Definition: A sequence of random variables indexed by time is called a stochastic process (stochastic means random) or time series for mere mortals. A data set is one possible outcome (realization) of the stochastic process. If history had been different, we would observe a different outcome, thus we can think of time series as the outcome of a random variable.

Rather than dealing with individuals as units, the unit of interest is time: the value of Y at time $t$ is $Y_t$. The unit of time can be anything from days to election years. The value of $Y_t$ in the previous period is called the first lag value: $Y_{t-1}$. The jth lag is denoted: $Y_{t-j}$. Similarly $Y_{t+1}$ is the value of $Y_t$ in the next period. So a simple bivariate regression equation for time series data looks like: $Y_t = \beta_0 + \beta X_t + u_t$

## Continuous Time Series

A time series is said to be continuous when observation are made continuously in time. The term continuous is used for series of this type even when the measured variable can only take a discrete set of values.

## Discrete Time Series

A time series is said to be discrete when observations are taken at specific time, usually equally spaced. The term discrete is used for series of this type even when the measured variable is continuous variable.

Most of Macroeconomic and finance data comes in form of time series. GNP or Stock Return is example fo time series data.

We can write a series as $\{x_1,x_2,x_3,\cdots,x_T\}$ or $\{x_t\}$, where $t=1,2,3,\cdots,T$. $x_t$ is treated as random variable.

Time series analysis refers to the branch of statistics where observations are collected sequentially in time, usually but not necessarily at equal spaced time points. The arcane difference between time series and other variable is use of subscript.

Time series analysis comprises methods for analyzing time series data in order to extract some useful (meaningful) statistics and other characteristics of the data, while Time series forecasting is the use of a model to predict future values based on previously observed values.

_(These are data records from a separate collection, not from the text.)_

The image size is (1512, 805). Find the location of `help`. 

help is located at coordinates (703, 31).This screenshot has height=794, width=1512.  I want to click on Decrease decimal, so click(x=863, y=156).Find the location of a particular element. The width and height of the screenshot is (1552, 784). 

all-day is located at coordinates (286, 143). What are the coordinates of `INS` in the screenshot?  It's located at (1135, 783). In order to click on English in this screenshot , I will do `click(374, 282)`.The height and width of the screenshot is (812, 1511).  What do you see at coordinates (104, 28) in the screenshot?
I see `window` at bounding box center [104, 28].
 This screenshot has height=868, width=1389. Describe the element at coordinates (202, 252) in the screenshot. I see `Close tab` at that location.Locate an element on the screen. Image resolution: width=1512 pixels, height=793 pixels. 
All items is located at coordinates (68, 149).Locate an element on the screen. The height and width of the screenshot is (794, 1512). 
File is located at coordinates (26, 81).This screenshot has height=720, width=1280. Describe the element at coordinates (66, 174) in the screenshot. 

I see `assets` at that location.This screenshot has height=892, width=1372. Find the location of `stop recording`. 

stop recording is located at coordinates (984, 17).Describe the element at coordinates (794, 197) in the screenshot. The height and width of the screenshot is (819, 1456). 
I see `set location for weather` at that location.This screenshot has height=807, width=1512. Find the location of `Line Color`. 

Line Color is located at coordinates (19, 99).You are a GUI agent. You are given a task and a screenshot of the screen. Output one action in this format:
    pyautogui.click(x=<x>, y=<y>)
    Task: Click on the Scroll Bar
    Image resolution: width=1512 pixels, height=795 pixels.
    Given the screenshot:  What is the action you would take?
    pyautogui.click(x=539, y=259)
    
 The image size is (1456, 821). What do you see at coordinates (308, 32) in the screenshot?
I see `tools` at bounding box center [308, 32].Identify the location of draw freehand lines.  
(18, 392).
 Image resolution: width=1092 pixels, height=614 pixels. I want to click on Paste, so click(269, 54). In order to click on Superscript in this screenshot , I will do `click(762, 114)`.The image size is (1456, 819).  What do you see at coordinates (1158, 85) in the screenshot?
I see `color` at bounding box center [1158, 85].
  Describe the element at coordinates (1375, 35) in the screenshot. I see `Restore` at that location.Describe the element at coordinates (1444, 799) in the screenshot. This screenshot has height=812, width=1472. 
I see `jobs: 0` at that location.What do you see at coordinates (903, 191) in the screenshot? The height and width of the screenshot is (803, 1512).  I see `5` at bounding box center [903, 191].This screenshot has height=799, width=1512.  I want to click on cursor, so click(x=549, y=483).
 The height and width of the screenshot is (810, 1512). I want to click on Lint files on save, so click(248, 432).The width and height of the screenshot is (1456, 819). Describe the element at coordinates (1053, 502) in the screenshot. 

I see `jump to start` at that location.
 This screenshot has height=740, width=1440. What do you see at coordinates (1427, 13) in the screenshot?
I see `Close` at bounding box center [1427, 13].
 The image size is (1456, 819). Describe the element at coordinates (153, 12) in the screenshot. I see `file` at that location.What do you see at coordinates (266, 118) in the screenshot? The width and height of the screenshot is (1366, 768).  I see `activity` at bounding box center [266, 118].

Given an observed time series, the first step in analyzing a time series is to plot the given series on a graph taking time intervals (t) along X-axis (as independent variable) and the observed value ($Y_t$) on Y-axis (as dependent variable). Such a graph will show various types of fluctuations and other point of interest.

Note

• $Y_t$ is treated as random variable. If $Y_t$ is generated by some model (Regression model for time series i.e. $Y_t=x_t\beta +\varepsilon_t$, $E(\varepsilon_t|x_t)=0$, then ordinary least square (OLS) provides a consistent estimates of $\beta$.
• Time series interchangeably used for sample $\{x_t\}$ and probability model. A possible probability model for the joint distribution of a time series $\{x_t\}$ is $x_t=\varepsilon_t$, $\varepsilon_t\sim iid N(0,\sigma_\varepsilon^2)$
• Time series are typically not iid (Independent Identically Distributed) e.g. If GNP today is unusually high, GNP tomorrow will also likely to be unusually high.